Kitsap County had just turned all waterfront properties elsewhere in the county into “grandfathered in” Existing Conforming Properties to satisfy the newly minted Shoreline Management Act update. In fact, throughout the state all the various municipalities had done the same.

But this would not dissuade Our Champions Of The Public Good. They let us talk briefly and state our case. Nearly one-fourth of the homes on Bainbridge Island are waterfront properties and we homeowners have been good stewards of the land/water but that was of no consequence. We were opposed to onerous rules on rebuilding and use of our properties. A couple of people from off-water who were at all of the SMP meetings assured us that we were living in land-use sin. And then the council terminated the public commentary so that they could discuss how to vote.

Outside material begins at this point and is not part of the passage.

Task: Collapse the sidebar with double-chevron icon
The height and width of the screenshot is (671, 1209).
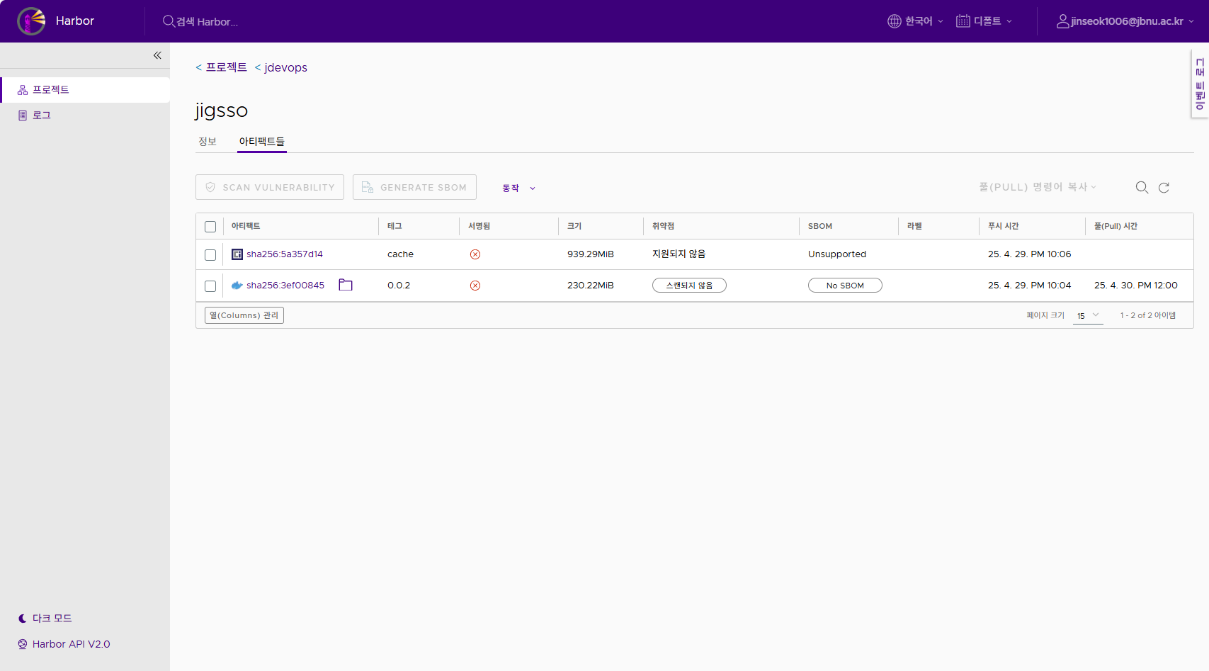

Councilwoman Anne Blair from the north end, who had installed a large bulkhead on her waterfront property, couldn’t make up her mind. She dithered between pro and con, and was most aggrieved that the county had used the term “grandfathered in.” It should be “legacy conforming,” she insisted. How horribly sexist. We petitioners were all convinced of her brilliance.

To become nonconforming we had to have four of the seven council members voting against us. From what we heard Anne was trending our way. Then it was time for the inestimable Kirsten Hytopoulos to speak. She told us in so many words that she didn’t care what the public believed. She became quite grandiloquent. According to her, she is possessed of an unfailing moral compass that yields her superior results and that she was voting against us.

Anne, whom we considered to be with us, then pivoted – captivated by Kirsten’s wisdom apparently – and voted against us as well. As did “Big Government” Bob Scales. And then Debbi Lester capitulated, knowing that she needed to vote with the city if her husband was to get continued legal business with the city. She knew how to butter her bread indeed. And that’s how 25 percent of our local properties will be subject to the new classification, nonconforming.

My wife, a fourth generation Bainbridge Islander, and I were duly impressed.